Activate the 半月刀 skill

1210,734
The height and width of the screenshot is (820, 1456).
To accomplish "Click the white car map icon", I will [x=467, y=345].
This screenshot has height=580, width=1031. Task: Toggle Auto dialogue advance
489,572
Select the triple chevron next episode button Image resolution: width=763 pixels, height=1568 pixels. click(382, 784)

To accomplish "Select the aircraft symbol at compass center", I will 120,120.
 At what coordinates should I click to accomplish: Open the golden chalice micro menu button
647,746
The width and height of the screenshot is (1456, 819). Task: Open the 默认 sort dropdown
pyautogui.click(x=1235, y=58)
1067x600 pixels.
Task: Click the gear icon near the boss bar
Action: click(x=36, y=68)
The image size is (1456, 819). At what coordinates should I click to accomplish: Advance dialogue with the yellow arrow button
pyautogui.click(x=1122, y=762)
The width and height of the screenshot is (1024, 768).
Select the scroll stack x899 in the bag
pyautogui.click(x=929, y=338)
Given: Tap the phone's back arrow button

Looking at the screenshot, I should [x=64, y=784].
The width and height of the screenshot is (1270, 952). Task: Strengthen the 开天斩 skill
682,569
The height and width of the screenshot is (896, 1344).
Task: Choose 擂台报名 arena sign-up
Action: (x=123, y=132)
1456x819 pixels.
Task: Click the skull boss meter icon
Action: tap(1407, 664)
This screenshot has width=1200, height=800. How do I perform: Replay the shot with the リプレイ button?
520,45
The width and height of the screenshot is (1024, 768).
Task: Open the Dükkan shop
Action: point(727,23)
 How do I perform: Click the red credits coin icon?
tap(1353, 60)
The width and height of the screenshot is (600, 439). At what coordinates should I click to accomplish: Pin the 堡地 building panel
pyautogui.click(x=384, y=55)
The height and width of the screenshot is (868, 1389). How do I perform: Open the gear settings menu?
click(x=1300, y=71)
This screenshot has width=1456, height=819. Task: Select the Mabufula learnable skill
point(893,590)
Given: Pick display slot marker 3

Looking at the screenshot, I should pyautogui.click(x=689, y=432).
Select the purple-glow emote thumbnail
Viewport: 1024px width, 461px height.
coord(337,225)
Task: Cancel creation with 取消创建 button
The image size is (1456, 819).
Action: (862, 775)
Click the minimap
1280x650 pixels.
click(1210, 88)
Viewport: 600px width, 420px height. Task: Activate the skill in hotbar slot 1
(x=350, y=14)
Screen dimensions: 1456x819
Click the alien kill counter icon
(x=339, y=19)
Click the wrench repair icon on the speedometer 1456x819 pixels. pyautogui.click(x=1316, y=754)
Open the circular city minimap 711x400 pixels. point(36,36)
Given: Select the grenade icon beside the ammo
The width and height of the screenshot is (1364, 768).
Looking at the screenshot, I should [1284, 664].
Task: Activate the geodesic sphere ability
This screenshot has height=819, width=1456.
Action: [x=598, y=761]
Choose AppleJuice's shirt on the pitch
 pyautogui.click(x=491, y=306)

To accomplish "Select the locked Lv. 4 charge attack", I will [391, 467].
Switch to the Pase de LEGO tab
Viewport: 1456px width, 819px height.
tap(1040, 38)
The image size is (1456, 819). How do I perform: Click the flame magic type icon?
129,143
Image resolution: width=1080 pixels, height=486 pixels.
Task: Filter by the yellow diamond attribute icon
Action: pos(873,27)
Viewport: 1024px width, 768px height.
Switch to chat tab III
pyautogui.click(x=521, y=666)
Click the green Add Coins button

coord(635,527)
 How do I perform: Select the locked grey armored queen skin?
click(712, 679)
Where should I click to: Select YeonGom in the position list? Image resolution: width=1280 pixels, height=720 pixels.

----

Please copy out the whole listing above word for word, keeping every line in its original order.

Activate the 半月刀 skill

1210,734
The height and width of the screenshot is (820, 1456).
To accomplish "Click the white car map icon", I will [x=467, y=345].
This screenshot has height=580, width=1031. Task: Toggle Auto dialogue advance
489,572
Select the triple chevron next episode button Image resolution: width=763 pixels, height=1568 pixels. click(382, 784)

To accomplish "Select the aircraft symbol at compass center", I will 120,120.
 At what coordinates should I click to accomplish: Open the golden chalice micro menu button
647,746
The width and height of the screenshot is (1456, 819). Task: Open the 默认 sort dropdown
pyautogui.click(x=1235, y=58)
1067x600 pixels.
Task: Click the gear icon near the boss bar
Action: click(x=36, y=68)
The image size is (1456, 819). At what coordinates should I click to accomplish: Advance dialogue with the yellow arrow button
pyautogui.click(x=1122, y=762)
The width and height of the screenshot is (1024, 768).
Select the scroll stack x899 in the bag
pyautogui.click(x=929, y=338)
Given: Tap the phone's back arrow button

Looking at the screenshot, I should [x=64, y=784].
The width and height of the screenshot is (1270, 952). Task: Strengthen the 开天斩 skill
682,569
The height and width of the screenshot is (896, 1344).
Task: Choose 擂台报名 arena sign-up
Action: (x=123, y=132)
1456x819 pixels.
Task: Click the skull boss meter icon
Action: tap(1407, 664)
This screenshot has width=1200, height=800. How do I perform: Replay the shot with the リプレイ button?
520,45
The width and height of the screenshot is (1024, 768).
Task: Open the Dükkan shop
Action: point(727,23)
 How do I perform: Click the red credits coin icon?
tap(1353, 60)
The width and height of the screenshot is (600, 439). At what coordinates should I click to accomplish: Pin the 堡地 building panel
pyautogui.click(x=384, y=55)
The height and width of the screenshot is (868, 1389). How do I perform: Open the gear settings menu?
click(x=1300, y=71)
This screenshot has width=1456, height=819. Task: Select the Mabufula learnable skill
point(893,590)
Given: Pick display slot marker 3

Looking at the screenshot, I should pyautogui.click(x=689, y=432).
Select the purple-glow emote thumbnail
Viewport: 1024px width, 461px height.
coord(337,225)
Task: Cancel creation with 取消创建 button
The image size is (1456, 819).
Action: (862, 775)
Click the minimap
1280x650 pixels.
click(1210, 88)
Viewport: 600px width, 420px height. Task: Activate the skill in hotbar slot 1
(x=350, y=14)
Screen dimensions: 1456x819
Click the alien kill counter icon
(x=339, y=19)
Click the wrench repair icon on the speedometer 1456x819 pixels. pyautogui.click(x=1316, y=754)
Open the circular city minimap 711x400 pixels. point(36,36)
Given: Select the grenade icon beside the ammo
The width and height of the screenshot is (1364, 768).
Looking at the screenshot, I should [1284, 664].
Task: Activate the geodesic sphere ability
This screenshot has height=819, width=1456.
Action: [x=598, y=761]
Choose AppleJuice's shirt on the pitch
 pyautogui.click(x=491, y=306)

To accomplish "Select the locked Lv. 4 charge attack", I will [391, 467].
Switch to the Pase de LEGO tab
Viewport: 1456px width, 819px height.
tap(1040, 38)
The image size is (1456, 819). How do I perform: Click the flame magic type icon?
129,143
Image resolution: width=1080 pixels, height=486 pixels.
Task: Filter by the yellow diamond attribute icon
Action: pos(873,27)
Viewport: 1024px width, 768px height.
Switch to chat tab III
pyautogui.click(x=521, y=666)
Click the green Add Coins button

coord(635,527)
 How do I perform: Select the locked grey armored queen skin?
click(712, 679)
Where should I click to: Select YeonGom in the position list? Image resolution: width=1280 pixels, height=720 pixels.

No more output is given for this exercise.